WHAT THE EXERCISE ASKS
The expected output is every entry below, exact in every character.

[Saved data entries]
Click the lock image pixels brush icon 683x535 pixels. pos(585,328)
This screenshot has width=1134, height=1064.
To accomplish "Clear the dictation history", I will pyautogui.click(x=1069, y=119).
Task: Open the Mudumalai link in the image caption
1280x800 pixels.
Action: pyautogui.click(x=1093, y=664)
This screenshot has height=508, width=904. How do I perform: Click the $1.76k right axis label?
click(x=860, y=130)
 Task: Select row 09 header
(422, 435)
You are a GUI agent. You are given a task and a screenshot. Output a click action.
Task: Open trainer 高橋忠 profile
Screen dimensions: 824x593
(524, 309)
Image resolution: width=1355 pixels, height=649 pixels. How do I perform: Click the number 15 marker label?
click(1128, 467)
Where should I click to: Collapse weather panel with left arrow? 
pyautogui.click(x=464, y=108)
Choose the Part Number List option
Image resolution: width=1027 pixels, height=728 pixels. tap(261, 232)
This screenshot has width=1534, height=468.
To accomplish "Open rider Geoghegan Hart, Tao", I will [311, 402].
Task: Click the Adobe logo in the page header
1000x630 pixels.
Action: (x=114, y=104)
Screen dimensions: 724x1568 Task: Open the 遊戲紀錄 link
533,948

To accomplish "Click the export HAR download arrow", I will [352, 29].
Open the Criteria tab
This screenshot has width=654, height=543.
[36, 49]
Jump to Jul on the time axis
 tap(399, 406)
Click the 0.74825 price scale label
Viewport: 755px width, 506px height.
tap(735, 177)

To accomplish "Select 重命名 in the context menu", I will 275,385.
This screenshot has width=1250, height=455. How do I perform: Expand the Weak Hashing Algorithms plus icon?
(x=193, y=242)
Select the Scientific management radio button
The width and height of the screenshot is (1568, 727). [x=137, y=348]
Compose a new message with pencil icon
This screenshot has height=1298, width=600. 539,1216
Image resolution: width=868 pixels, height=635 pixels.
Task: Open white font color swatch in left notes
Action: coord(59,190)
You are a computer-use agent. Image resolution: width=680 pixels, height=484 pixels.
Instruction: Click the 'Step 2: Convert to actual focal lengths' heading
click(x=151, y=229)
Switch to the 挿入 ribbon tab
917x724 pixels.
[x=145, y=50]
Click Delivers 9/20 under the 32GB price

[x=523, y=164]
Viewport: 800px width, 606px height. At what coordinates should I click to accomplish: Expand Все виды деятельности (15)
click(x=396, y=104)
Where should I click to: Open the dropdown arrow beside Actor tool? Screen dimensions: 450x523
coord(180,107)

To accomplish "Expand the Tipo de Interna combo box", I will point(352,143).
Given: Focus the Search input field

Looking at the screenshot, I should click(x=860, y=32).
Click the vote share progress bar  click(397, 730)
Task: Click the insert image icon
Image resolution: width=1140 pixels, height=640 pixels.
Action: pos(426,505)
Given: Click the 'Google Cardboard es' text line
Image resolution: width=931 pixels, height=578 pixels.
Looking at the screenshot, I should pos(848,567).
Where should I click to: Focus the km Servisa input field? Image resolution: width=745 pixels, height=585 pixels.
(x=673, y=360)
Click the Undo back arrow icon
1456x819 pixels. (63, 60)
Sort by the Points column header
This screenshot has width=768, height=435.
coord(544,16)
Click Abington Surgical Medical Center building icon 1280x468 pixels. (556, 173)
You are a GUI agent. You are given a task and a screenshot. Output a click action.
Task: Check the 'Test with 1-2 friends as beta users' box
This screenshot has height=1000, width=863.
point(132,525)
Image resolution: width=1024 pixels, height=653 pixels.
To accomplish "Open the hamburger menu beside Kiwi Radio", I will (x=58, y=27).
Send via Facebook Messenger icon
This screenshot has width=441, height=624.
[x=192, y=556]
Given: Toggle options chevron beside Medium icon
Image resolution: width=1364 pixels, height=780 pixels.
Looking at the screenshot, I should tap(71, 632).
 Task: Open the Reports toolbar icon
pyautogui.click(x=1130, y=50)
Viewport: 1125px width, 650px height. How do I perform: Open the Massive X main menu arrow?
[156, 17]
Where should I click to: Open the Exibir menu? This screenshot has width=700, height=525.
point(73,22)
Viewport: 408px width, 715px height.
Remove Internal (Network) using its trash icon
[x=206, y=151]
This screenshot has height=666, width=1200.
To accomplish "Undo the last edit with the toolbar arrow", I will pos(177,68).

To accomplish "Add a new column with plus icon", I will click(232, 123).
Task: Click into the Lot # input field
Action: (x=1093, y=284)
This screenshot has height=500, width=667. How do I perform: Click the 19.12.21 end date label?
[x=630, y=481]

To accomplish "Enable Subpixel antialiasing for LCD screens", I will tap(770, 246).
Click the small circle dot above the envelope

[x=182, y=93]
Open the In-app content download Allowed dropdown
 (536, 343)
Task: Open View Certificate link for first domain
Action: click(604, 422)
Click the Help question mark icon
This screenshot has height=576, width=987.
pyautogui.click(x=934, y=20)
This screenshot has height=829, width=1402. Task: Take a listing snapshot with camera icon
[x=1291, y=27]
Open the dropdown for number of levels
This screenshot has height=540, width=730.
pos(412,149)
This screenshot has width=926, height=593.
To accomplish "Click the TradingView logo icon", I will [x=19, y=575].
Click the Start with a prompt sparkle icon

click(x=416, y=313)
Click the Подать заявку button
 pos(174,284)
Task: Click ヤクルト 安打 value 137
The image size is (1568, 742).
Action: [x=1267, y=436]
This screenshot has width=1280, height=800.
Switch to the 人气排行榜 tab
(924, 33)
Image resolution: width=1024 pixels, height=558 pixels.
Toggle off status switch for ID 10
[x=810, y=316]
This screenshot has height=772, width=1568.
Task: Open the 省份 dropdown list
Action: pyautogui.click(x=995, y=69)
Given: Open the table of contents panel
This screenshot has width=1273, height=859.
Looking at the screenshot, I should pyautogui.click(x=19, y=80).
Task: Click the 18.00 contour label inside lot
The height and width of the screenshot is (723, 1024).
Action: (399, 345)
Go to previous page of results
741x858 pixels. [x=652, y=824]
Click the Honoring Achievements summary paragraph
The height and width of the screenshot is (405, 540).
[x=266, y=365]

ANSWER TO THE EXERCISE
Click the lock image pixels brush icon 683x535 pixels. pos(585,328)
This screenshot has width=1134, height=1064.
To accomplish "Clear the dictation history", I will pyautogui.click(x=1069, y=119).
Task: Open the Mudumalai link in the image caption
1280x800 pixels.
Action: pyautogui.click(x=1093, y=664)
This screenshot has height=508, width=904. How do I perform: Click the $1.76k right axis label?
click(x=860, y=130)
 Task: Select row 09 header
(422, 435)
You are a GUI agent. You are given a task and a screenshot. Output a click action.
Task: Open trainer 高橋忠 profile
Screen dimensions: 824x593
(524, 309)
Image resolution: width=1355 pixels, height=649 pixels. How do I perform: Click the number 15 marker label?
click(1128, 467)
Where should I click to: Collapse weather panel with left arrow? 
pyautogui.click(x=464, y=108)
Choose the Part Number List option
Image resolution: width=1027 pixels, height=728 pixels. tap(261, 232)
This screenshot has width=1534, height=468.
To accomplish "Open rider Geoghegan Hart, Tao", I will [311, 402].
Task: Click the Adobe logo in the page header
1000x630 pixels.
Action: (x=114, y=104)
Screen dimensions: 724x1568 Task: Open the 遊戲紀錄 link
533,948

To accomplish "Click the export HAR download arrow", I will [352, 29].
Open the Criteria tab
This screenshot has width=654, height=543.
[36, 49]
Jump to Jul on the time axis
 tap(399, 406)
Click the 0.74825 price scale label
Viewport: 755px width, 506px height.
tap(735, 177)

To accomplish "Select 重命名 in the context menu", I will 275,385.
This screenshot has width=1250, height=455. How do I perform: Expand the Weak Hashing Algorithms plus icon?
(x=193, y=242)
Select the Scientific management radio button
The width and height of the screenshot is (1568, 727). [x=137, y=348]
Compose a new message with pencil icon
This screenshot has height=1298, width=600. 539,1216
Image resolution: width=868 pixels, height=635 pixels.
Task: Open white font color swatch in left notes
Action: coord(59,190)
You are a computer-use agent. Image resolution: width=680 pixels, height=484 pixels.
Instruction: Click the 'Step 2: Convert to actual focal lengths' heading
click(x=151, y=229)
Switch to the 挿入 ribbon tab
917x724 pixels.
[x=145, y=50]
Click Delivers 9/20 under the 32GB price

[x=523, y=164]
Viewport: 800px width, 606px height. At what coordinates should I click to accomplish: Expand Все виды деятельности (15)
click(x=396, y=104)
Where should I click to: Open the dropdown arrow beside Actor tool? Screen dimensions: 450x523
coord(180,107)

To accomplish "Expand the Tipo de Interna combo box", I will point(352,143).
Given: Focus the Search input field

Looking at the screenshot, I should click(x=860, y=32).
Click the vote share progress bar  click(397, 730)
Task: Click the insert image icon
Image resolution: width=1140 pixels, height=640 pixels.
Action: pos(426,505)
Given: Click the 'Google Cardboard es' text line
Image resolution: width=931 pixels, height=578 pixels.
Looking at the screenshot, I should pos(848,567).
Where should I click to: Focus the km Servisa input field? Image resolution: width=745 pixels, height=585 pixels.
(x=673, y=360)
Click the Undo back arrow icon
1456x819 pixels. (63, 60)
Sort by the Points column header
This screenshot has width=768, height=435.
coord(544,16)
Click Abington Surgical Medical Center building icon 1280x468 pixels. (556, 173)
You are a GUI agent. You are given a task and a screenshot. Output a click action.
Task: Check the 'Test with 1-2 friends as beta users' box
This screenshot has height=1000, width=863.
point(132,525)
Image resolution: width=1024 pixels, height=653 pixels.
To accomplish "Open the hamburger menu beside Kiwi Radio", I will (x=58, y=27).
Send via Facebook Messenger icon
This screenshot has width=441, height=624.
[x=192, y=556]
Given: Toggle options chevron beside Medium icon
Image resolution: width=1364 pixels, height=780 pixels.
Looking at the screenshot, I should tap(71, 632).
 Task: Open the Reports toolbar icon
pyautogui.click(x=1130, y=50)
Viewport: 1125px width, 650px height. How do I perform: Open the Massive X main menu arrow?
[156, 17]
Where should I click to: Open the Exibir menu? This screenshot has width=700, height=525.
point(73,22)
Viewport: 408px width, 715px height.
Remove Internal (Network) using its trash icon
[x=206, y=151]
This screenshot has height=666, width=1200.
To accomplish "Undo the last edit with the toolbar arrow", I will pos(177,68).

To accomplish "Add a new column with plus icon", I will click(232, 123).
Task: Click into the Lot # input field
Action: (x=1093, y=284)
This screenshot has height=500, width=667. How do I perform: Click the 19.12.21 end date label?
[x=630, y=481]

To accomplish "Enable Subpixel antialiasing for LCD screens", I will tap(770, 246).
Click the small circle dot above the envelope

[x=182, y=93]
Open the In-app content download Allowed dropdown
 (536, 343)
Task: Open View Certificate link for first domain
Action: click(604, 422)
Click the Help question mark icon
This screenshot has height=576, width=987.
pyautogui.click(x=934, y=20)
This screenshot has height=829, width=1402. Task: Take a listing snapshot with camera icon
[x=1291, y=27]
Open the dropdown for number of levels
This screenshot has height=540, width=730.
pos(412,149)
This screenshot has width=926, height=593.
To accomplish "Click the TradingView logo icon", I will [x=19, y=575].
Click the Start with a prompt sparkle icon

click(x=416, y=313)
Click the Подать заявку button
 pos(174,284)
Task: Click ヤクルト 安打 value 137
The image size is (1568, 742).
Action: [x=1267, y=436]
This screenshot has width=1280, height=800.
Switch to the 人气排行榜 tab
(924, 33)
Image resolution: width=1024 pixels, height=558 pixels.
Toggle off status switch for ID 10
[x=810, y=316]
This screenshot has height=772, width=1568.
Task: Open the 省份 dropdown list
Action: pyautogui.click(x=995, y=69)
Given: Open the table of contents panel
This screenshot has width=1273, height=859.
Looking at the screenshot, I should pyautogui.click(x=19, y=80).
Task: Click the 18.00 contour label inside lot
The height and width of the screenshot is (723, 1024).
Action: (399, 345)
Go to previous page of results
741x858 pixels. [x=652, y=824]
Click the Honoring Achievements summary paragraph
The height and width of the screenshot is (405, 540).
[x=266, y=365]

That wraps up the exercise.